Reproduce the lines below verbatim, omitting the pictures from your answer.
+ + + + +
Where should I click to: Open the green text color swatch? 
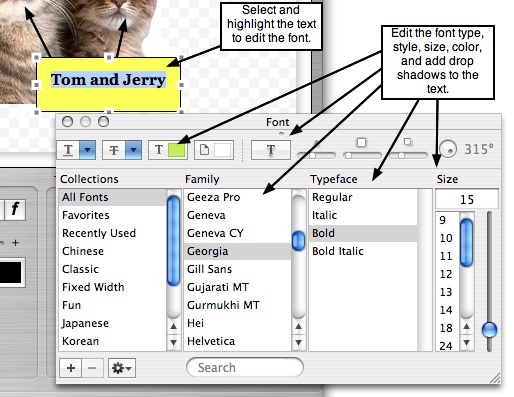(x=177, y=150)
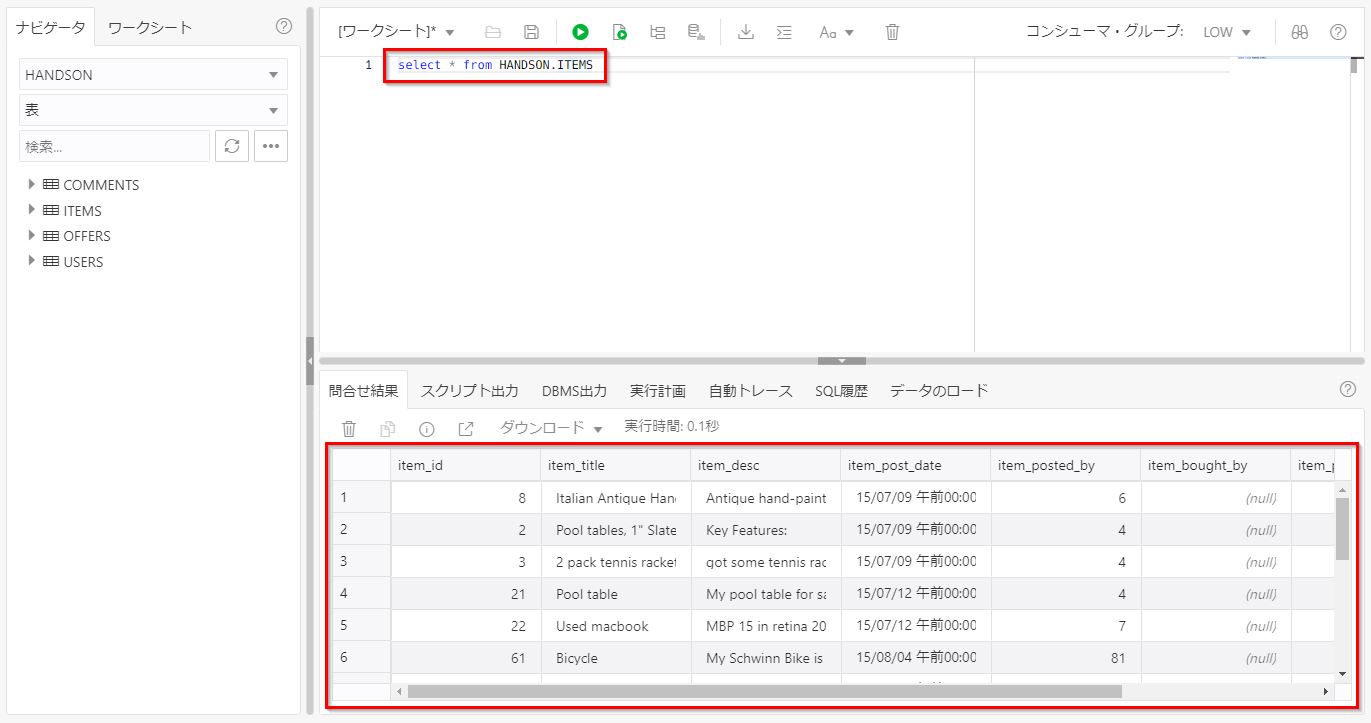
Task: Click the Run Script icon
Action: [x=619, y=32]
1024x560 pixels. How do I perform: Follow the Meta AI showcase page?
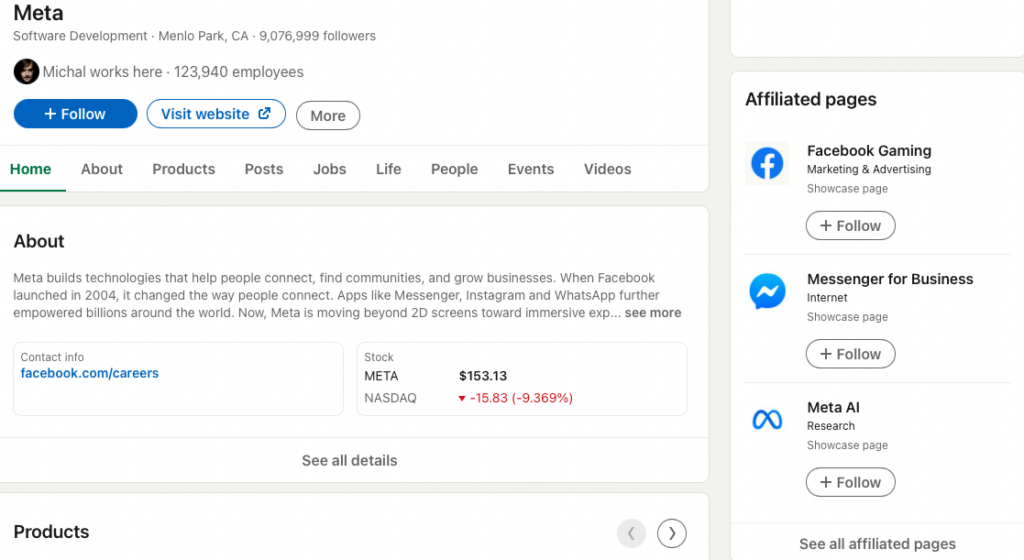pos(850,482)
+ + + + +
REPLY:
Where should I click to: Open the green text color swatch? 
(x=177, y=150)
Task: Click the Run Script icon
Action: [x=619, y=32]
1024x560 pixels. How do I perform: Follow the Meta AI showcase page?
pos(850,482)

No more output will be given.